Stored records
━━━

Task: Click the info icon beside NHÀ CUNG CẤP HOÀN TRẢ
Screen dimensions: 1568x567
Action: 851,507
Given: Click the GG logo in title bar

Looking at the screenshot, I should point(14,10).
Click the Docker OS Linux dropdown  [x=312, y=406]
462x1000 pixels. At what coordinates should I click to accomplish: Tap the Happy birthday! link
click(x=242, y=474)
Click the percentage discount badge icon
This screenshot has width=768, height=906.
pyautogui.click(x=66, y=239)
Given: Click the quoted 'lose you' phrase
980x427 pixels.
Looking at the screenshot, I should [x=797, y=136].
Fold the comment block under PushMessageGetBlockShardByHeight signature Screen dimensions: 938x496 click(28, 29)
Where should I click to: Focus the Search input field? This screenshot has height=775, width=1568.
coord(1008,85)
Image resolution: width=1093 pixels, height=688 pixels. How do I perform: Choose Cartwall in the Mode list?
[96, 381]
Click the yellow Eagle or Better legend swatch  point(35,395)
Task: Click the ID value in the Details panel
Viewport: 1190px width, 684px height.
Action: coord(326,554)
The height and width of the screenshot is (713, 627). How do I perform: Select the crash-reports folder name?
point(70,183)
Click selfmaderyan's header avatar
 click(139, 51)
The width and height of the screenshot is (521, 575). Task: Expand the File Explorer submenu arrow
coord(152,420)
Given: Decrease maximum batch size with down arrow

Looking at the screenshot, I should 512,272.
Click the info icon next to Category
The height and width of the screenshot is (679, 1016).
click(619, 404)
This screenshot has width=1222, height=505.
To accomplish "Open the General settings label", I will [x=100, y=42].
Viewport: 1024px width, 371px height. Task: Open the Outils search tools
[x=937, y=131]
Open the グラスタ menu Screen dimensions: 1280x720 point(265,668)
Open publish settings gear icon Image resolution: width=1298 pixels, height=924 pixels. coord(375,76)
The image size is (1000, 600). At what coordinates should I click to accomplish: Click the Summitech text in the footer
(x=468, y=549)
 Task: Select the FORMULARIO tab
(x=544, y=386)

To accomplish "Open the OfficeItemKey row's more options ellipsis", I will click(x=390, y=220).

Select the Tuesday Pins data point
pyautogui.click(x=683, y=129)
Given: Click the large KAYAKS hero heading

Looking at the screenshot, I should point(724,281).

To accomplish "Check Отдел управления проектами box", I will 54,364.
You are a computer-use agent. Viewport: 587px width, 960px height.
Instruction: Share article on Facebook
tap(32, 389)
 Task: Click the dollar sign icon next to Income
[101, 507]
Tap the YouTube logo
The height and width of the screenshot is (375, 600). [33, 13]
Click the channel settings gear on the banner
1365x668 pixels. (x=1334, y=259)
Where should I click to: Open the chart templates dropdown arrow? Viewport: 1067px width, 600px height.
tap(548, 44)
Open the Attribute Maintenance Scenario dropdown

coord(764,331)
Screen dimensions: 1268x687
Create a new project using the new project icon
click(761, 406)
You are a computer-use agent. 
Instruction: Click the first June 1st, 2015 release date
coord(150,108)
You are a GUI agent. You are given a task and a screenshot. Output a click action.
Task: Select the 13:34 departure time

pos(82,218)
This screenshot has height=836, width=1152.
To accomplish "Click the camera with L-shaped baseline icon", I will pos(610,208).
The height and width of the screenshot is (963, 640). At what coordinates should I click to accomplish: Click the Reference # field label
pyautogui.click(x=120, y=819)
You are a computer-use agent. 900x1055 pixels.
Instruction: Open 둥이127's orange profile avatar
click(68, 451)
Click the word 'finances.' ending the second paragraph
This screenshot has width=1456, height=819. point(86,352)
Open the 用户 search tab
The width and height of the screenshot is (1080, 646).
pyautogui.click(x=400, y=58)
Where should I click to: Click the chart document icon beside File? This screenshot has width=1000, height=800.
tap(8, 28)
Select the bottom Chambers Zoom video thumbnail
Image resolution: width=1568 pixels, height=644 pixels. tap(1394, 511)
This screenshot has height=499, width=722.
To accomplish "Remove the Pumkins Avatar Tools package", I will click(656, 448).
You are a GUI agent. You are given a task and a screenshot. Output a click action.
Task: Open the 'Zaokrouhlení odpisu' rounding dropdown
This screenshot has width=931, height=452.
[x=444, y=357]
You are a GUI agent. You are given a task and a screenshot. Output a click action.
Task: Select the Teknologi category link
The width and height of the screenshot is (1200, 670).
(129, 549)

━━━

PROBLEM
Each line of the data should be given back exactly.

RESULT OF THE TASK
Task: Click the info icon beside NHÀ CUNG CẤP HOÀN TRẢ
Screen dimensions: 1568x567
Action: 851,507
Given: Click the GG logo in title bar

Looking at the screenshot, I should point(14,10).
Click the Docker OS Linux dropdown  [x=312, y=406]
462x1000 pixels. At what coordinates should I click to accomplish: Tap the Happy birthday! link
click(x=242, y=474)
Click the percentage discount badge icon
This screenshot has width=768, height=906.
pyautogui.click(x=66, y=239)
Given: Click the quoted 'lose you' phrase
980x427 pixels.
Looking at the screenshot, I should [x=797, y=136].
Fold the comment block under PushMessageGetBlockShardByHeight signature Screen dimensions: 938x496 click(28, 29)
Where should I click to: Focus the Search input field? This screenshot has height=775, width=1568.
coord(1008,85)
Image resolution: width=1093 pixels, height=688 pixels. How do I perform: Choose Cartwall in the Mode list?
[96, 381]
Click the yellow Eagle or Better legend swatch  point(35,395)
Task: Click the ID value in the Details panel
Viewport: 1190px width, 684px height.
Action: coord(326,554)
The height and width of the screenshot is (713, 627). How do I perform: Select the crash-reports folder name?
point(70,183)
Click selfmaderyan's header avatar
 click(139, 51)
The width and height of the screenshot is (521, 575). Task: Expand the File Explorer submenu arrow
coord(152,420)
Given: Decrease maximum batch size with down arrow

Looking at the screenshot, I should 512,272.
Click the info icon next to Category
The height and width of the screenshot is (679, 1016).
click(619, 404)
This screenshot has width=1222, height=505.
To accomplish "Open the General settings label", I will [x=100, y=42].
Viewport: 1024px width, 371px height. Task: Open the Outils search tools
[x=937, y=131]
Open the グラスタ menu Screen dimensions: 1280x720 point(265,668)
Open publish settings gear icon Image resolution: width=1298 pixels, height=924 pixels. coord(375,76)
The image size is (1000, 600). At what coordinates should I click to accomplish: Click the Summitech text in the footer
(x=468, y=549)
 Task: Select the FORMULARIO tab
(x=544, y=386)

To accomplish "Open the OfficeItemKey row's more options ellipsis", I will click(x=390, y=220).

Select the Tuesday Pins data point
pyautogui.click(x=683, y=129)
Given: Click the large KAYAKS hero heading

Looking at the screenshot, I should point(724,281).

To accomplish "Check Отдел управления проектами box", I will 54,364.
You are a computer-use agent. Viewport: 587px width, 960px height.
Instruction: Share article on Facebook
tap(32, 389)
 Task: Click the dollar sign icon next to Income
[101, 507]
Tap the YouTube logo
The height and width of the screenshot is (375, 600). [33, 13]
Click the channel settings gear on the banner
1365x668 pixels. (x=1334, y=259)
Where should I click to: Open the chart templates dropdown arrow? Viewport: 1067px width, 600px height.
tap(548, 44)
Open the Attribute Maintenance Scenario dropdown

coord(764,331)
Screen dimensions: 1268x687
Create a new project using the new project icon
click(761, 406)
You are a computer-use agent. 
Instruction: Click the first June 1st, 2015 release date
coord(150,108)
You are a GUI agent. You are given a task and a screenshot. Output a click action.
Task: Select the 13:34 departure time

pos(82,218)
This screenshot has height=836, width=1152.
To accomplish "Click the camera with L-shaped baseline icon", I will pos(610,208).
The height and width of the screenshot is (963, 640). At what coordinates should I click to accomplish: Click the Reference # field label
pyautogui.click(x=120, y=819)
You are a computer-use agent. 900x1055 pixels.
Instruction: Open 둥이127's orange profile avatar
click(68, 451)
Click the word 'finances.' ending the second paragraph
This screenshot has width=1456, height=819. point(86,352)
Open the 用户 search tab
The width and height of the screenshot is (1080, 646).
pyautogui.click(x=400, y=58)
Where should I click to: Click the chart document icon beside File? This screenshot has width=1000, height=800.
tap(8, 28)
Select the bottom Chambers Zoom video thumbnail
Image resolution: width=1568 pixels, height=644 pixels. tap(1394, 511)
This screenshot has height=499, width=722.
To accomplish "Remove the Pumkins Avatar Tools package", I will click(656, 448).
You are a GUI agent. You are given a task and a screenshot. Output a click action.
Task: Open the 'Zaokrouhlení odpisu' rounding dropdown
This screenshot has width=931, height=452.
[x=444, y=357]
You are a GUI agent. You are given a task and a screenshot. Output a click action.
Task: Select the Teknologi category link
The width and height of the screenshot is (1200, 670).
(129, 549)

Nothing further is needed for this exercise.